Truncate Almost All Tables (Josh Branchaud)
The
database_cleaner
gem is a handy way to make sure you have a consistent database context for
each test example or suite. One database_cleaner
strategy that can be used
is the truncation
strategy. This truncates the data from all the tables by
default. This is not ideal for fixed tables that contain domain-specific
data because you end up having to do way more test setup than should be
necessary. Fortunately, specific tables can be excepted by the truncation
strategy using the except
option.
For instance, if we have a standard set of roles for users of our
application, we can except that table from truncation with a line like the
following in our rails_helper.rb
file:
DatabaseCleaner.strategy = :truncation, {:except => %w[roles]}
ActiveRecord subselects (Micah Woods)
So you want to find all the rocketeers who wrote blog posts in a date range.
Blog::Post.where(published_at: 15.years.ago..4.years.ago).includes(:rocketeer).map(&:rocketeer)
# Blog::Post Load (0.6ms) SELECT "blog_posts".* FROM "blog_posts"
# WHERE ("blog_posts"."published_at" BETWEEN '2000-06-12 14:40:06.429288' AND '2011-06-12 14:40:06.429498')
# Rocketeer Load (0.7ms) SELECT "rocketeers".* FROM "rocketeers"
# WHERE "rocketeers"."id" IN (12, 13, 14, 16) ORDER BY "rocketeers"."name"
But you want to do it in one query!
Rocketeer.where(
id: Blog::Post.where(published_at: 15.years.ago..4.years.ago).select(:rocketeer_id)
)
# Rocketeer Load (0.9ms) SELECT "rocketeers".* FROM "rocketeers"
# WHERE "rocketeers"."id" IN (
# SELECT "blog_posts"."rocketeer_id" FROM "blog_posts"
# WHERE ("blog_posts"."published_at" BETWEEN '2000-06-12 14:42:20.005077' AND '2011-06-12 14:42:20.005317')) ORDER BY "rocketeers"."name"

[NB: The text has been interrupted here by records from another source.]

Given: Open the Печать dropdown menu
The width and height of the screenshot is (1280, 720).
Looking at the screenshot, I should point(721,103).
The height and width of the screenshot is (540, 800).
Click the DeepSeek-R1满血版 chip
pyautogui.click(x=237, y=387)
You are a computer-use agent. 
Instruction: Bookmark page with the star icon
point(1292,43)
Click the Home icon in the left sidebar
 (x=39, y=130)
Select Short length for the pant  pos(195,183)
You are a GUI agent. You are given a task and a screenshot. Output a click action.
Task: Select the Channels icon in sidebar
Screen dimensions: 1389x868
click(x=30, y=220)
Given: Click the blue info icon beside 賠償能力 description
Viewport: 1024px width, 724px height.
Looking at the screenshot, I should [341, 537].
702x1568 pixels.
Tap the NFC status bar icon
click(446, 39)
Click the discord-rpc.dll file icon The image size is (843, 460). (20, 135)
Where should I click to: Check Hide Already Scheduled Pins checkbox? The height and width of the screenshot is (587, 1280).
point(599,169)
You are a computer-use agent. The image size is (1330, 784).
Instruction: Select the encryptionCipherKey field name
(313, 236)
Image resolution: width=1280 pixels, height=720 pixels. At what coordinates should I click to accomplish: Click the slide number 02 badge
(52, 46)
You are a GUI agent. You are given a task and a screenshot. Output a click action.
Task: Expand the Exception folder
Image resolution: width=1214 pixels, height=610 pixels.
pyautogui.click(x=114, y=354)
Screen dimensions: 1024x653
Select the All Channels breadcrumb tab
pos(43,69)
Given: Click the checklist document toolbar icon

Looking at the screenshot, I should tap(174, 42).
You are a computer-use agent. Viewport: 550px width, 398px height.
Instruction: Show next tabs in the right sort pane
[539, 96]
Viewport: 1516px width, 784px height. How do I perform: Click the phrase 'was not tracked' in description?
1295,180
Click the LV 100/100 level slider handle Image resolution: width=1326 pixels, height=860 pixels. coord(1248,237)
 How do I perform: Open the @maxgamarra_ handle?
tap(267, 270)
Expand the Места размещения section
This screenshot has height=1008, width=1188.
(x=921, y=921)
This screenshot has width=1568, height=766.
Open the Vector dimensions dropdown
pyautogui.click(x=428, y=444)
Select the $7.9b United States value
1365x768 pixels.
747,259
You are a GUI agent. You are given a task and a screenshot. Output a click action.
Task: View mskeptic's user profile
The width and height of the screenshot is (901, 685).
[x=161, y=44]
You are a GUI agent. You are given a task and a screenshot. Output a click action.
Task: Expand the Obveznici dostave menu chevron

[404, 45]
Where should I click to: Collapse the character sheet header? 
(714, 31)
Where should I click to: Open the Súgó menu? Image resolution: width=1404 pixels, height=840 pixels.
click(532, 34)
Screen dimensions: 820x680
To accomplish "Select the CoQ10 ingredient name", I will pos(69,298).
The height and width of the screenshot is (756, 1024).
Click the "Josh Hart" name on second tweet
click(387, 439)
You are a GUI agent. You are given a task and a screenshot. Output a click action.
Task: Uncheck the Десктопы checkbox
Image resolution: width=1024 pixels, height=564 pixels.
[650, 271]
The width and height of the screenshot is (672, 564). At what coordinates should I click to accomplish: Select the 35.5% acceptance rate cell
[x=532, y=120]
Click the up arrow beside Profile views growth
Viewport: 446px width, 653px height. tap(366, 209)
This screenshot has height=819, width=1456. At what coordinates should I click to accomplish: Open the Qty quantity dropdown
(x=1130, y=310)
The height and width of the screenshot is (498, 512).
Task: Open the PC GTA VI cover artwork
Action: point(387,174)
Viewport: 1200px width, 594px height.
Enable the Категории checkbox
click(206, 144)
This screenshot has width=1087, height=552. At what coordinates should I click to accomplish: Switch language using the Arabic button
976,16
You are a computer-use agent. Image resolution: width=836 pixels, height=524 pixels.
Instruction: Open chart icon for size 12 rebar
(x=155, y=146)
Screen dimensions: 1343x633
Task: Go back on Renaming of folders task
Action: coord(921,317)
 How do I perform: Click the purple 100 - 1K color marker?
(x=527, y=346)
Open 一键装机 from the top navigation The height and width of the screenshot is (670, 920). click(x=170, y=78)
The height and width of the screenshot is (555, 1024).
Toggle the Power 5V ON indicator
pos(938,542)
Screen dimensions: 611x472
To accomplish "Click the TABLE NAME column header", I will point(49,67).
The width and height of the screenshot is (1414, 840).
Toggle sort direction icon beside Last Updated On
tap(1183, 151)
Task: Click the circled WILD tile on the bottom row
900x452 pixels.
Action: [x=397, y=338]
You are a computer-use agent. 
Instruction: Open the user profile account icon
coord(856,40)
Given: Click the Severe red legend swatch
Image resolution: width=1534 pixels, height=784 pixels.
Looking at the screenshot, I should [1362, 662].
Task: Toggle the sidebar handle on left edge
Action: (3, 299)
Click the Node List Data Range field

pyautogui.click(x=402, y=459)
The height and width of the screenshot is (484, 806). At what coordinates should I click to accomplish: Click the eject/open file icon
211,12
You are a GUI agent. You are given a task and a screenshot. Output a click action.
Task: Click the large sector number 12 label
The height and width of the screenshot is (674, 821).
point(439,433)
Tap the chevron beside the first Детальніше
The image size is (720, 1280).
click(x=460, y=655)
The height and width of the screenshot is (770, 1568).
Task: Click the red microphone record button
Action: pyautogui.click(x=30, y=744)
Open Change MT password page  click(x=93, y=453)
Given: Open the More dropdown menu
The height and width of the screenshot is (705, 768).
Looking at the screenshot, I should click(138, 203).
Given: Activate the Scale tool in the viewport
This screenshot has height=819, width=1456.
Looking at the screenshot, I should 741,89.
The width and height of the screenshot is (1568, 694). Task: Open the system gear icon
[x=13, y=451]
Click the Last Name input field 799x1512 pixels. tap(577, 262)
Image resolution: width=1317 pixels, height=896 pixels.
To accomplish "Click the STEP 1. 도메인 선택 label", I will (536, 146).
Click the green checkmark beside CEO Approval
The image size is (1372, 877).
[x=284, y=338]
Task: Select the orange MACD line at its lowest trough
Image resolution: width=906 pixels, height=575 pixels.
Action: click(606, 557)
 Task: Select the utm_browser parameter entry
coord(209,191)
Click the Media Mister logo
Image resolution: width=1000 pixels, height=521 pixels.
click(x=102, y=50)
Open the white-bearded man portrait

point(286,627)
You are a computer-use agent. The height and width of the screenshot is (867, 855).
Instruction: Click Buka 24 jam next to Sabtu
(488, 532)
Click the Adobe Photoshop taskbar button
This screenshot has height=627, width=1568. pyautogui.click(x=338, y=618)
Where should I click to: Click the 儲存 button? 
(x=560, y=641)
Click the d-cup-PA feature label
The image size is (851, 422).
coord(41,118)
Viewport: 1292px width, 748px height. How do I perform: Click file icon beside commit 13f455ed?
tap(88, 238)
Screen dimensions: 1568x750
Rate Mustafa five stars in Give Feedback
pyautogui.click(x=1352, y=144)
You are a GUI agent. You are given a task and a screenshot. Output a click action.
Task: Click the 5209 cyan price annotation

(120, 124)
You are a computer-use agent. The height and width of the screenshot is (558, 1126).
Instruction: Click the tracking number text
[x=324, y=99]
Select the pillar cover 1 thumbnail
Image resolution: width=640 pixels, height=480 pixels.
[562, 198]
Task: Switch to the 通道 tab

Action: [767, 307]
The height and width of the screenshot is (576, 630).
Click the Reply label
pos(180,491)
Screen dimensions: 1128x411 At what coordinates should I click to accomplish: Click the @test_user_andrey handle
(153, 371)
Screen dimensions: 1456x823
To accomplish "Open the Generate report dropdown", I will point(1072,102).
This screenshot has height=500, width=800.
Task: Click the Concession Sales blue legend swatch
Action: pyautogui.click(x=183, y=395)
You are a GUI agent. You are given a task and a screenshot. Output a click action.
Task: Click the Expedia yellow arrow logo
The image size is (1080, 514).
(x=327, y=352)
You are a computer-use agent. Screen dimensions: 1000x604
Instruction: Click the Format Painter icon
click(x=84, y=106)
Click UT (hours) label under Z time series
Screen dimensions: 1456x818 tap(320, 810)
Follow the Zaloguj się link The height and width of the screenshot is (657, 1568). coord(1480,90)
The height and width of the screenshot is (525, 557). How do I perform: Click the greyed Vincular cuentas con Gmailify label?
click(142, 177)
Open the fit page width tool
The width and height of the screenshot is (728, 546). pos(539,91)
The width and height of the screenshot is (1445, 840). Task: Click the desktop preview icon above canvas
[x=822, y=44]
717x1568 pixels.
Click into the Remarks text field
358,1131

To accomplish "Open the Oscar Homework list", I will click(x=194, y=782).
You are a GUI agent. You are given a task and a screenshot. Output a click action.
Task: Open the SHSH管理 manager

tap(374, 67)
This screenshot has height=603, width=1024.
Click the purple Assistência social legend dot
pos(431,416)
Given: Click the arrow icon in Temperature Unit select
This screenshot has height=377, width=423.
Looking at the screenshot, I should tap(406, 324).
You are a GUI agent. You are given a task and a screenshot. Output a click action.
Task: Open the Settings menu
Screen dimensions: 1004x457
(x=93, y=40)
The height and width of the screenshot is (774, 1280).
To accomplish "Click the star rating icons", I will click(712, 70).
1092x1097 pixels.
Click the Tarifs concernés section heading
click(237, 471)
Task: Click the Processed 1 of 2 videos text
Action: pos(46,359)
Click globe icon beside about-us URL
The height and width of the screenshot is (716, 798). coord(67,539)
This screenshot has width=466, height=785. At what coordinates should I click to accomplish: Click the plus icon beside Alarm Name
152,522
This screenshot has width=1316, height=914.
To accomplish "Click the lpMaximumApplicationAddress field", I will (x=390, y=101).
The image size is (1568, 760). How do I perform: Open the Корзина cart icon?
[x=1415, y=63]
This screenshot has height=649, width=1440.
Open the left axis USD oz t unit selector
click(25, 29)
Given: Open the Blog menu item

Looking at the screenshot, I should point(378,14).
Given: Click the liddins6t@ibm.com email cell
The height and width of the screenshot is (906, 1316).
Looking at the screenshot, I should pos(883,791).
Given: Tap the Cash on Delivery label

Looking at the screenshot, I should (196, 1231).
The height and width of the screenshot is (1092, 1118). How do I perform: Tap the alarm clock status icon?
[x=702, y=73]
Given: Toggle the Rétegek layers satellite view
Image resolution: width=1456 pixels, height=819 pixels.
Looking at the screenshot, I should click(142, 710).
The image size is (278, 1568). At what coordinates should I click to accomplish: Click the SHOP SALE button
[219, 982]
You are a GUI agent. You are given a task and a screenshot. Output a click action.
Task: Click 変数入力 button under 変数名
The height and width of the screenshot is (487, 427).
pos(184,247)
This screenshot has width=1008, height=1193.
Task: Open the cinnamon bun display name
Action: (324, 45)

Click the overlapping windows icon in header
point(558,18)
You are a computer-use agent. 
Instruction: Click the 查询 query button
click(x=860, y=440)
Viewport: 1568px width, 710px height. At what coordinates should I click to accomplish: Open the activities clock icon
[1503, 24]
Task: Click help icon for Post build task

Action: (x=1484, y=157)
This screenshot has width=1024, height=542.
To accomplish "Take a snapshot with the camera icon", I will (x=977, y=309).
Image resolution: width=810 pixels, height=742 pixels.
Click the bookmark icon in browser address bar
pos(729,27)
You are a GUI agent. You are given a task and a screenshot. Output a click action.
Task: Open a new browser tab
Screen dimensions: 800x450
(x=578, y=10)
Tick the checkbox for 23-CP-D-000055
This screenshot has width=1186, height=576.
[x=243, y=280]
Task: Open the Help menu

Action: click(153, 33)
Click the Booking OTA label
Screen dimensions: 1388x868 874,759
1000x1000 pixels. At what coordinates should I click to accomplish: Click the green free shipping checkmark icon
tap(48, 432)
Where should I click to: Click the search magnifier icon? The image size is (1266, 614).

Interact with Rails via Runner (Jake Worth)
The rails runner
feature of the Ruby on Rails command line interface is pretty awesome.
The documentation states:
runner
runs Ruby code in the context of Rails non-interactively.
Use it like the ruby
command to execute Ruby code in the context of your Rails environment. Take this file:
# rails_runner_in_action.rb
puts Developer.count # 5
puts Post.count # 40
puts Channel.count # 17
And run it with:
$ rails runner rails_runner_in_action.rb
5
40
17
It also runs Ruby code right in the terminal, so this works (rails r
is an alias):
$ rails r "puts Developer.count"
5
http://guides.rubyonrails.org/command_line.html#rails-runner
Return an Empty Active Record Collection (Micah Cooper)
You can use .none
in a scope to short circuit the query in the event you don't have all the data.
Imagine this query but the project_type
on a Project
is nil
class User
scope :active -> { where(archived: nil }
scope :by_project, -> (project) do
return none unless project.type.present?
where(project_guid: project.guid, role: project.type)
end
end
Just return none
.
The cool thing about this is it's chainable. So you can still do something like:
project = Project.new(project_type: nil)
User.by_project(project).active
Conclusion
Thanks to Dillon, Josh, Micah Woods, and Micah Cooper for these posts.
Today I Learned had a spike in traffic near the beginning of the year, and these posts are mostly from that time. But there's a lot of great Rails tips from earlier. See them all here:
https://til.hashrocket.com/rails
Thanks for reading this series of posts, and keep learning every day.